Madame Ionesco avait réussi à convaincre Simone, assez réticente, d’accorder à Cioran les honneurs funèbres prévus par le rite orthodoxe de Roumanie : messe ponctuée par le sermon d’un pope suppliant Dieu de pardonner à Cioran ses abominables écrits, enterrement au cimetière selon les rites stricts de l’Église roumaine qui prévoit, autour de la fosse encore vide, une théorie de bouteilles (remplies du fameux saint-émilion dont j’ai déjà parlé), ainsi qu’un certain gâteau des morts dont tous les assistants devaient manger un morceau arrosé d’un demi verre de vin.
Or, avant que le convoi funèbre ne soit parvenu au cimetière, les fossoyeurs, qui avaient remarqué la présence de victuailles déposées au bord de la fosse et les avaient prises pour une sorte de pourboire à eux destiné, en avaient consommé la moitié avant de mettre l’autre moitié à l’abri de leur cabanon, voyant l’assistance qui approchait. Interrogés, les fossoyeurs se contentent de remercier du cadeau, avant qu’on leur explique leur méprise.

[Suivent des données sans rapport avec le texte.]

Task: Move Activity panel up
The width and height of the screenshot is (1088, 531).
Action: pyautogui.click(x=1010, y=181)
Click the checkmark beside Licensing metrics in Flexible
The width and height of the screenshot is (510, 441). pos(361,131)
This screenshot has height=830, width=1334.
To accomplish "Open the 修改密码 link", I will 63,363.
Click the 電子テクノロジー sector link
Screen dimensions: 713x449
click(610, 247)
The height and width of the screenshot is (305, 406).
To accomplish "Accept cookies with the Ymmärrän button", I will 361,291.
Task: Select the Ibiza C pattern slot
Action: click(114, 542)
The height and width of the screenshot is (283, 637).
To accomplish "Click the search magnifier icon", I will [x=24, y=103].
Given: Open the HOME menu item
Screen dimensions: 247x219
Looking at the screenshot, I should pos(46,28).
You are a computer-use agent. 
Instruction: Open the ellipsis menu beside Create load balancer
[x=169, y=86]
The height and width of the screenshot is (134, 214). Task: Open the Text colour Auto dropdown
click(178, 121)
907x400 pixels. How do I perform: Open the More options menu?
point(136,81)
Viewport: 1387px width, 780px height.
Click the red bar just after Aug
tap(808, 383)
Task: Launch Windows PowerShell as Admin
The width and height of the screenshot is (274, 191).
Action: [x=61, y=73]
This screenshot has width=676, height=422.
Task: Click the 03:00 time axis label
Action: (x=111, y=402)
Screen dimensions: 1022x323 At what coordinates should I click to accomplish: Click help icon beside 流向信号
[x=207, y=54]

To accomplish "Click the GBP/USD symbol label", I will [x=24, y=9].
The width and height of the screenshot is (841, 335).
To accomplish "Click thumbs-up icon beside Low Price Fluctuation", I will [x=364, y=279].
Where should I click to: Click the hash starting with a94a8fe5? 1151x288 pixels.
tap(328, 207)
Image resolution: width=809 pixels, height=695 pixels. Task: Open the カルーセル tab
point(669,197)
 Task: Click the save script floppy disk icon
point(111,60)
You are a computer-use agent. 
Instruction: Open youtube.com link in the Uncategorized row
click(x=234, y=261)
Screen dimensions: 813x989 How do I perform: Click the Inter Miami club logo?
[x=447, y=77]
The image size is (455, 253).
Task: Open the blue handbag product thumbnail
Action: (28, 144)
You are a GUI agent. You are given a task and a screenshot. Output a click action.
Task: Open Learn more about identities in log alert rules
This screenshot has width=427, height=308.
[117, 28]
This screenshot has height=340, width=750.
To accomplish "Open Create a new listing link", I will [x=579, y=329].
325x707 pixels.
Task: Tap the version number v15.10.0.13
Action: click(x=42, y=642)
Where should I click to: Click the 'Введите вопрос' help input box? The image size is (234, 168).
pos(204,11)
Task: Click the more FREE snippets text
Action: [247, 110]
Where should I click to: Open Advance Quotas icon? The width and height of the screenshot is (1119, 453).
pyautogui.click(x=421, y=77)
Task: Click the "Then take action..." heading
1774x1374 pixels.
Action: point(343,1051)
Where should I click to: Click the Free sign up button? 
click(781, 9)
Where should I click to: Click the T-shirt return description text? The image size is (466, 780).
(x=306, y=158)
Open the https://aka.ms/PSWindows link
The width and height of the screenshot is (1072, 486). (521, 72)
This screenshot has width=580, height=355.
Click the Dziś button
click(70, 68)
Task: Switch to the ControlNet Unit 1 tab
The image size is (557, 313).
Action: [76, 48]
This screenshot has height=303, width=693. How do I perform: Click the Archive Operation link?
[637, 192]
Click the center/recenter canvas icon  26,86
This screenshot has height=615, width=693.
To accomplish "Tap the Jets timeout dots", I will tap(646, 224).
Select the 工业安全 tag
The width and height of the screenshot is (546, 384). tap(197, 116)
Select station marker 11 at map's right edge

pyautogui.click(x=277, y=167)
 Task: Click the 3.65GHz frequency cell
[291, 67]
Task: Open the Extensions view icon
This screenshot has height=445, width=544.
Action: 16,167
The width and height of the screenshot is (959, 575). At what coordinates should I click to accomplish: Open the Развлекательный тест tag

Des négociations commencent alors à la porte du cabanon, qui butent sur un compromis dont les fossoyeurs en pleine révolte qui, sous l’emprise d’un meneur de choc, considèrent que le reste du butin leur appartient, ne veulent pas en démordre : ils rendront bien, si on l’exige, les bouteilles encore pleines et la moitié du gâteau ; mais cette brimade et ce « manque à gagner » aura pour contrepartie une autre brimade : ils n’enterreront pas Cioran. Grève illimitée du personnel du cimetière de Montparnasse.
Un accord fut long à trouver et je pus croire un moment que Cioran, qui en avait tant besoin, serait à jamais privé de repos éternel.”
En écrivant ces lignes, je pense à mon amie française d’origine roumaine de l’ESCP, Claire Alexandrescou. Elle avait un esprit “à la Cioran”, fait d’humour distancié, de faux cynisme, ce qui m’avait fait un temps penser qu’il s’agissait là d’un trait de caractère roumain. Elle était aussi gentille que brillante et espiègle. Elle est disparue tragiquement il y a bientôt quatre ans, avec son mari et son fils, juste après le baptême, dans un accident d’avion à Milan, ville où elle était partie vivre et s’installer. Je pense souvent à elle.
Absurdité tragique de l’existence qui nous rend plus encore attaché à l’essentiel de la vie, et qui rend la lecture de Cioran plus indispensable encore.